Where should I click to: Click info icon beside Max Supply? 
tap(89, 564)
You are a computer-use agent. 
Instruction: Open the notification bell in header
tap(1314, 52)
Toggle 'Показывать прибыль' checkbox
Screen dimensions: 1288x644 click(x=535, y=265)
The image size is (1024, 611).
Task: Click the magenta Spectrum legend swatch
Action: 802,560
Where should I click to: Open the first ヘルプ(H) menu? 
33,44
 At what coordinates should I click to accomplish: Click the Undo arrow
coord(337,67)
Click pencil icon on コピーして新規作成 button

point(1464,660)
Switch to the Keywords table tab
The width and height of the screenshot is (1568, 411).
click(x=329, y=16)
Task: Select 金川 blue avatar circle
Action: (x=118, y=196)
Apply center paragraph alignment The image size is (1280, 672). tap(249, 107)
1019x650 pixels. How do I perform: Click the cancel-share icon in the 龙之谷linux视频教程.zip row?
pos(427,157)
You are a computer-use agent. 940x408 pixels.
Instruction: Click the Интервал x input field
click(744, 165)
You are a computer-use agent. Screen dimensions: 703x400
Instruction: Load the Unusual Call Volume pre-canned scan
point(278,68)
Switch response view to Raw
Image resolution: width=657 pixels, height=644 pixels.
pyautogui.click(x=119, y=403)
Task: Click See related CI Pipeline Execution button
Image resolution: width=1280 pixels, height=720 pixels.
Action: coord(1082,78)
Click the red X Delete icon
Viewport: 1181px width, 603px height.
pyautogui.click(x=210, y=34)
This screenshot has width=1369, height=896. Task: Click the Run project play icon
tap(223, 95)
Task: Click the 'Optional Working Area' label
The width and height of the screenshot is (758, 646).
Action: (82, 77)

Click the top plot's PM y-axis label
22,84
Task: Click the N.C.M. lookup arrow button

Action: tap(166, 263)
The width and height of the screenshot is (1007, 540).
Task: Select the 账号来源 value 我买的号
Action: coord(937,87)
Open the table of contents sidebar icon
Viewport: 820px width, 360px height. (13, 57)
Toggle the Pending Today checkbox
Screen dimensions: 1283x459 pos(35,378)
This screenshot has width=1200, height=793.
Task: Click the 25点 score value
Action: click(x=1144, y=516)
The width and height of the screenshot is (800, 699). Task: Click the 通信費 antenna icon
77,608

■ ■ ■ ■ ■ ■ ■

About this task
The response should consist only of the lines from the one containing "Viewport: 1181px width, 603px height." to the end of the material above, both included.

Answer box
Viewport: 1181px width, 603px height.
pyautogui.click(x=210, y=34)
This screenshot has width=1369, height=896. Task: Click the Run project play icon
tap(223, 95)
Task: Click the 'Optional Working Area' label
The width and height of the screenshot is (758, 646).
Action: (82, 77)

Click the top plot's PM y-axis label
22,84
Task: Click the N.C.M. lookup arrow button

Action: tap(166, 263)
The width and height of the screenshot is (1007, 540).
Task: Select the 账号来源 value 我买的号
Action: coord(937,87)
Open the table of contents sidebar icon
Viewport: 820px width, 360px height. (13, 57)
Toggle the Pending Today checkbox
Screen dimensions: 1283x459 pos(35,378)
This screenshot has width=1200, height=793.
Task: Click the 25点 score value
Action: click(x=1144, y=516)
The width and height of the screenshot is (800, 699). Task: Click the 通信費 antenna icon
77,608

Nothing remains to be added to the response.